Around 750,000 newborns in England will be checked for spinal muscular atrophy (SMA) as part of a new study to assess whether screening should be included in post-birth baby checks for serious health conditions.
Pop star Jesy Nelson has campaigned for screening to be rolled out after her twins were diagnosed with the condition.
Now scientists at the University of Oxford are to assess the feasibility, acceptability, effectiveness and cost-effectiveness of adding SMA to the heel-prick blood test given to newborns.
Nelson’s twins, Ocean Jade and Story Monroe Nelson, were diagnosed with the genetic condition, which causes progressive muscle wastage, movement problems, issues with breathing and swallowing, muscle tremors, as well as bone and joint problems.
The singer has since dedicated herself to raising awareness of SMA and urged the Government to add the condition to the newborn blood spot screening test, as early treatment can help avoid some of its most devastating effects.
Screening is not currently available in England.

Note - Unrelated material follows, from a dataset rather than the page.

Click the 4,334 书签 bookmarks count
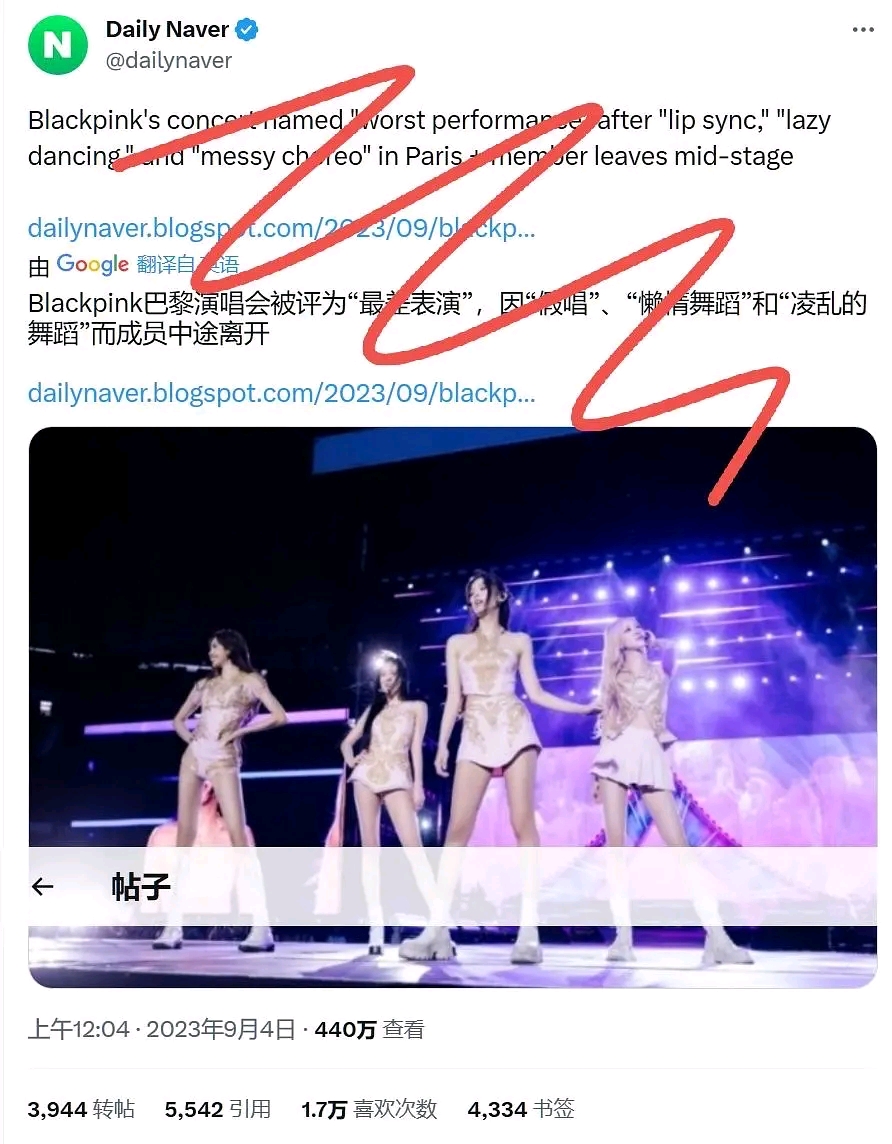 [x=521, y=1110]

The new study, funded by the National Institute for Health and Care Research (NIHR), is expected to begin in August.
Led by Professor Laurent Servais in the Department of Paediatrics at the University of Oxford, the programme will screen up to 755,000 newborns across England.
Evidence gathered by the study will help inform decisions by the UK National Screening Committee.

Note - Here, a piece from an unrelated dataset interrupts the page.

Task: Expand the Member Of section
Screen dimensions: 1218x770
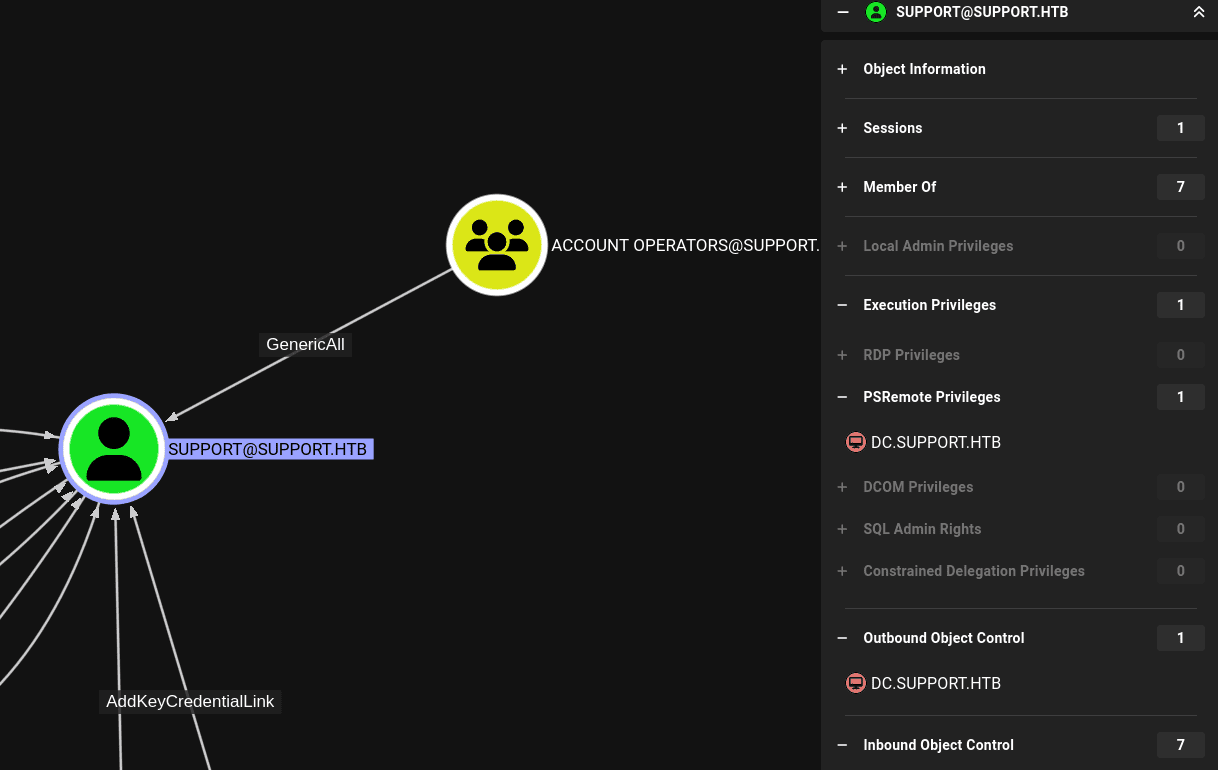Action: [x=899, y=187]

Professor Servais said: “This study represents a decisive step towards ensuring that every child born with SMA in the UK has the opportunity to be diagnosed and treated before irreversible damage occurs.
“We now have therapies that can fundamentally change the trajectory of this disease if we can identify affected infants early.
“Our goal is to provide the evidence needed to support the introduction of SMA into routine newborn screening nationwide, ensuring equitable access for all families.”
The project will take place across seven NHS newborn screening laboratories, covering approximately two-thirds of births in England.
It will be introduced in a phased way, allowing researchers to compare outcomes between screened and unscreened babies.
Final results from the study are expected in 2031.
Giles Lomax, chief executive of the charity SMA UK, said: “For families affected by SMA, time is everything.
“A diagnosis through newborn screening can mean the difference between a life limited by severe disability and one with far greater independence and opportunity.
“This study brings us closer to a future where no child misses that critical window for treatment, and where screening is available to every newborn across the UK.”
Nelson revealed her daughters’ diagnosis in January and said it meant they are unlikely to be able to walk or regain their neck strength.
She has since been campaigning for SMA to be added to post-birth baby checks and launched a petition that has amassed more than 100,000 signatures.
Nelson met Health Secretary Wes Streeting and visited 10 Downing Street as part of her campaigning.